## Stated goal:
Transcribe the lines from the one containing "Click the Suka" to the one containing "Action: click(x=1028, y=36)", including both of those lines.

##########

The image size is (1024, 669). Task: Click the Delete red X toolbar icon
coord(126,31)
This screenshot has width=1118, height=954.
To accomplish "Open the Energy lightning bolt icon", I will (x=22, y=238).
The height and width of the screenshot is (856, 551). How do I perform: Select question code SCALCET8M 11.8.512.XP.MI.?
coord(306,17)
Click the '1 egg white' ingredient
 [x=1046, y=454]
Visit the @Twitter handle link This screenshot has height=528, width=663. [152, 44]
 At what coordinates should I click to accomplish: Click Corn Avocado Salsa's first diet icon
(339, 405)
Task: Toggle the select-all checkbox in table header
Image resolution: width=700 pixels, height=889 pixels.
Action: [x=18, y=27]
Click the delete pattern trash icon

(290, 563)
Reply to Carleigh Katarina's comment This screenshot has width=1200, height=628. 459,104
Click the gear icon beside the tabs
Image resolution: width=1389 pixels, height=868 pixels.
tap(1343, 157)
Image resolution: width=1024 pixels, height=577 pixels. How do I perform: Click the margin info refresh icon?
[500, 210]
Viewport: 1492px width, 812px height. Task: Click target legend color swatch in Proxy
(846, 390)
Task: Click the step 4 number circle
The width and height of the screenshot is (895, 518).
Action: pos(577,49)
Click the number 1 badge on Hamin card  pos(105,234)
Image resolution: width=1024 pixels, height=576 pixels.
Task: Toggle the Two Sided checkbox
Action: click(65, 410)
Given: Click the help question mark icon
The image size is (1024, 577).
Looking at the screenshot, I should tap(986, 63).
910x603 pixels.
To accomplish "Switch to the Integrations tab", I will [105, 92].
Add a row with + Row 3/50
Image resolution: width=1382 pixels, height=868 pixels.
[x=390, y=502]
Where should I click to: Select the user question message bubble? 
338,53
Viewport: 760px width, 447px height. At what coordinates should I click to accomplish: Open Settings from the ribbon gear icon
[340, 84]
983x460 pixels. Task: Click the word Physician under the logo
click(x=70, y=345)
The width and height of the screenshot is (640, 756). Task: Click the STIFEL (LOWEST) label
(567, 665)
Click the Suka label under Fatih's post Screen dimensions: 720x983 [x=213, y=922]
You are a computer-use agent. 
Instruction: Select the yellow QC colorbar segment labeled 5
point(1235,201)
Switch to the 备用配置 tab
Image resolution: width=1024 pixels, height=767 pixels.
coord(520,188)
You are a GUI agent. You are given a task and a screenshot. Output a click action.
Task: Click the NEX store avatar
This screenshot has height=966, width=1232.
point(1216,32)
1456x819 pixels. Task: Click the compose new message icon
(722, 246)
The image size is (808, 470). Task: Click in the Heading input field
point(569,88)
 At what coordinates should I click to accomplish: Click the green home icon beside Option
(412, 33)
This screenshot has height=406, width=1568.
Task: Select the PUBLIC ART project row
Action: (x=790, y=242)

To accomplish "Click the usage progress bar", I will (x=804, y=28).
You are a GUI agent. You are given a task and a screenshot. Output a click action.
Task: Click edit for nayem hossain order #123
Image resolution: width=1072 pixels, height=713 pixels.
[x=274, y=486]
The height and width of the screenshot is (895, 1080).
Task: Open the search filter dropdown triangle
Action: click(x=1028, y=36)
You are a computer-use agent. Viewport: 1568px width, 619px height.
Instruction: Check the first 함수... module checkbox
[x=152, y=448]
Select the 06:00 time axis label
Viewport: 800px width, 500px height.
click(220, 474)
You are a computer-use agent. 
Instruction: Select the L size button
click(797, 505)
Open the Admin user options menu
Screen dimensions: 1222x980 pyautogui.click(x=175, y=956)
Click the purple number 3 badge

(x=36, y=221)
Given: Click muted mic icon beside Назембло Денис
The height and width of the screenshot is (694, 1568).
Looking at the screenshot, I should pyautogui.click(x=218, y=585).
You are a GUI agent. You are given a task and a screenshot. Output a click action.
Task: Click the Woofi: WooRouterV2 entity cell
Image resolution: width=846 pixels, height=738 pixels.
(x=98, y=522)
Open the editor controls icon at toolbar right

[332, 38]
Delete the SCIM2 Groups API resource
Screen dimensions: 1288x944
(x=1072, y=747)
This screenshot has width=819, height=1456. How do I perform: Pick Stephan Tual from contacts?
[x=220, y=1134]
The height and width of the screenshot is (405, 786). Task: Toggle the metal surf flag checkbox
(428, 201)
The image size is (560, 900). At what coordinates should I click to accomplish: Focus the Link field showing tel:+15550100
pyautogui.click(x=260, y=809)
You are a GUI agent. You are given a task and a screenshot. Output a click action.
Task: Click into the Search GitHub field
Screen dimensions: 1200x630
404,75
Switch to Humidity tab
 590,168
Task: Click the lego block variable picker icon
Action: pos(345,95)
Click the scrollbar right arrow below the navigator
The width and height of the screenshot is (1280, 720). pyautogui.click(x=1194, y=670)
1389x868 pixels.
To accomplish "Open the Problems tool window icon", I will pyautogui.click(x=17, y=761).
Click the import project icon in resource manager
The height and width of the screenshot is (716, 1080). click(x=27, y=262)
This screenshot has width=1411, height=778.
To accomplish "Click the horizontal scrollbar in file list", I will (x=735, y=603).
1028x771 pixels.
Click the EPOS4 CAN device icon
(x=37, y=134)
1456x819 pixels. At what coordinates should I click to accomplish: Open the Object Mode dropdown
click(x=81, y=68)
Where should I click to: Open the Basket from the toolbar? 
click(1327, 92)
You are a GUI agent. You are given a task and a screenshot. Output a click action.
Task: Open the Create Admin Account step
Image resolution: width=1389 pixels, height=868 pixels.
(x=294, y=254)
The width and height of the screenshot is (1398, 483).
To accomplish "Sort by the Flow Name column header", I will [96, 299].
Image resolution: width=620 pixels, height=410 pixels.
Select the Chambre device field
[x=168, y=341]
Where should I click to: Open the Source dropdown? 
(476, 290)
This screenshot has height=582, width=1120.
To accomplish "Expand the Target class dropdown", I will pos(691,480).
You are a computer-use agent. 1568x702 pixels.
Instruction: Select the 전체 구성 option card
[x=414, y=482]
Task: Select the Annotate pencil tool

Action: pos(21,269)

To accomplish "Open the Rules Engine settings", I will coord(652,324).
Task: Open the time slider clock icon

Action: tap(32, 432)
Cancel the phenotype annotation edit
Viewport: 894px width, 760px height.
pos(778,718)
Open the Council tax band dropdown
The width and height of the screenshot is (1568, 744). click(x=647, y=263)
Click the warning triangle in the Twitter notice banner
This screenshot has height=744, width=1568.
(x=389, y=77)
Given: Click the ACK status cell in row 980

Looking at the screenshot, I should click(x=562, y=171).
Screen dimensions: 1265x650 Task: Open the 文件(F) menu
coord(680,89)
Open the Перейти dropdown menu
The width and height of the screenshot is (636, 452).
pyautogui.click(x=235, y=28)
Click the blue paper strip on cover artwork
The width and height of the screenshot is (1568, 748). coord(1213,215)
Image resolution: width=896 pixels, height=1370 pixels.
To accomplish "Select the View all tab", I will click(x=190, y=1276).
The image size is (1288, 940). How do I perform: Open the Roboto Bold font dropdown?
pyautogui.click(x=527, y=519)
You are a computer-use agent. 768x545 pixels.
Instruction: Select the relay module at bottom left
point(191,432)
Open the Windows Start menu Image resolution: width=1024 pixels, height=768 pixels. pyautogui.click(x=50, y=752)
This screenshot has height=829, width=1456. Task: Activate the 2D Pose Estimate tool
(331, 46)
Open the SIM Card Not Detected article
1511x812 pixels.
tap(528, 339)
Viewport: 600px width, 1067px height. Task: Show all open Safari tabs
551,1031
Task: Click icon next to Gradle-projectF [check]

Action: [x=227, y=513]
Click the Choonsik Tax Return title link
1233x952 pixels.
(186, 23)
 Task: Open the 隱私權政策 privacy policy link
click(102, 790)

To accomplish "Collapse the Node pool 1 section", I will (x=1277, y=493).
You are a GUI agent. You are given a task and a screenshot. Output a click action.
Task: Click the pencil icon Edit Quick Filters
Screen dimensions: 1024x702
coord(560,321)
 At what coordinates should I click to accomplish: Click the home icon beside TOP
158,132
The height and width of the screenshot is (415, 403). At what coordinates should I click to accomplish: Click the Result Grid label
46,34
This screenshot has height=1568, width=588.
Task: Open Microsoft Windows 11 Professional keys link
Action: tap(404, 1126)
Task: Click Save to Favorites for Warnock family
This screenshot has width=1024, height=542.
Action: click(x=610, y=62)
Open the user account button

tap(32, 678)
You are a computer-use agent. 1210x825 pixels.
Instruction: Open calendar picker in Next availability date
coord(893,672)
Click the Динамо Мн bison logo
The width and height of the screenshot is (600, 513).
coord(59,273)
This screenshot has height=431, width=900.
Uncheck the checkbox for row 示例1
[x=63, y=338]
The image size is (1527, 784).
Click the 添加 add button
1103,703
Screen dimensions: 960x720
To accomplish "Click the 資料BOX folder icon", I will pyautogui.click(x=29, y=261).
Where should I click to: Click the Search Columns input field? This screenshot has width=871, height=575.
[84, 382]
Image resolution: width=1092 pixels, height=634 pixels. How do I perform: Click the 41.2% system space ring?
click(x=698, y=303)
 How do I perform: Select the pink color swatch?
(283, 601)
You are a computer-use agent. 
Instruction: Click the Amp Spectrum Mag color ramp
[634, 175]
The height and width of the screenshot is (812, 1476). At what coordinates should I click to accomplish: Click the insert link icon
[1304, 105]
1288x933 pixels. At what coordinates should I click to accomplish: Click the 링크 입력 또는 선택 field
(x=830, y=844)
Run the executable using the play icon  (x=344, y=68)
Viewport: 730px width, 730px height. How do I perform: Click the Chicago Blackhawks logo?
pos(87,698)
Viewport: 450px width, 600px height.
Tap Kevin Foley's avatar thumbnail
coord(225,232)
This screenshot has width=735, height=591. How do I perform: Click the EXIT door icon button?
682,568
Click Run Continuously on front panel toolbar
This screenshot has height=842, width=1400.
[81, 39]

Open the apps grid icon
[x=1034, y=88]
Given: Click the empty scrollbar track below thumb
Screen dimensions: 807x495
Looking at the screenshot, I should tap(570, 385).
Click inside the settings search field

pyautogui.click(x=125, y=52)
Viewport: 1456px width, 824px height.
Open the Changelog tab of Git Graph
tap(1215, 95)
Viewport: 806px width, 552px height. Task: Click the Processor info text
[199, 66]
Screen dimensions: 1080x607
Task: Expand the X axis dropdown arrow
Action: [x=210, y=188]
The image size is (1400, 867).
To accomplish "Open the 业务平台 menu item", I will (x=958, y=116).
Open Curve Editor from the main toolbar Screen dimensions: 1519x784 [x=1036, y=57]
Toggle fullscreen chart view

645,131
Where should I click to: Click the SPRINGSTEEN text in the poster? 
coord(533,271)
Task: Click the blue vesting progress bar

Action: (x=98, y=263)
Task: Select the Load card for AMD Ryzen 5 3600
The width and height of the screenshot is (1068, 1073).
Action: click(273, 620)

##########

## The response:
Click the Suka label under Fatih's post Screen dimensions: 720x983 [x=213, y=922]
You are a computer-use agent. 
Instruction: Select the yellow QC colorbar segment labeled 5
point(1235,201)
Switch to the 备用配置 tab
Image resolution: width=1024 pixels, height=767 pixels.
coord(520,188)
You are a GUI agent. You are given a task and a screenshot. Output a click action.
Task: Click the NEX store avatar
This screenshot has height=966, width=1232.
point(1216,32)
1456x819 pixels. Task: Click the compose new message icon
(722, 246)
The image size is (808, 470). Task: Click in the Heading input field
point(569,88)
 At what coordinates should I click to accomplish: Click the green home icon beside Option
(412, 33)
This screenshot has height=406, width=1568.
Task: Select the PUBLIC ART project row
Action: (x=790, y=242)

To accomplish "Click the usage progress bar", I will (x=804, y=28).
You are a GUI agent. You are given a task and a screenshot. Output a click action.
Task: Click edit for nayem hossain order #123
Image resolution: width=1072 pixels, height=713 pixels.
[x=274, y=486]
The height and width of the screenshot is (895, 1080).
Task: Open the search filter dropdown triangle
Action: click(x=1028, y=36)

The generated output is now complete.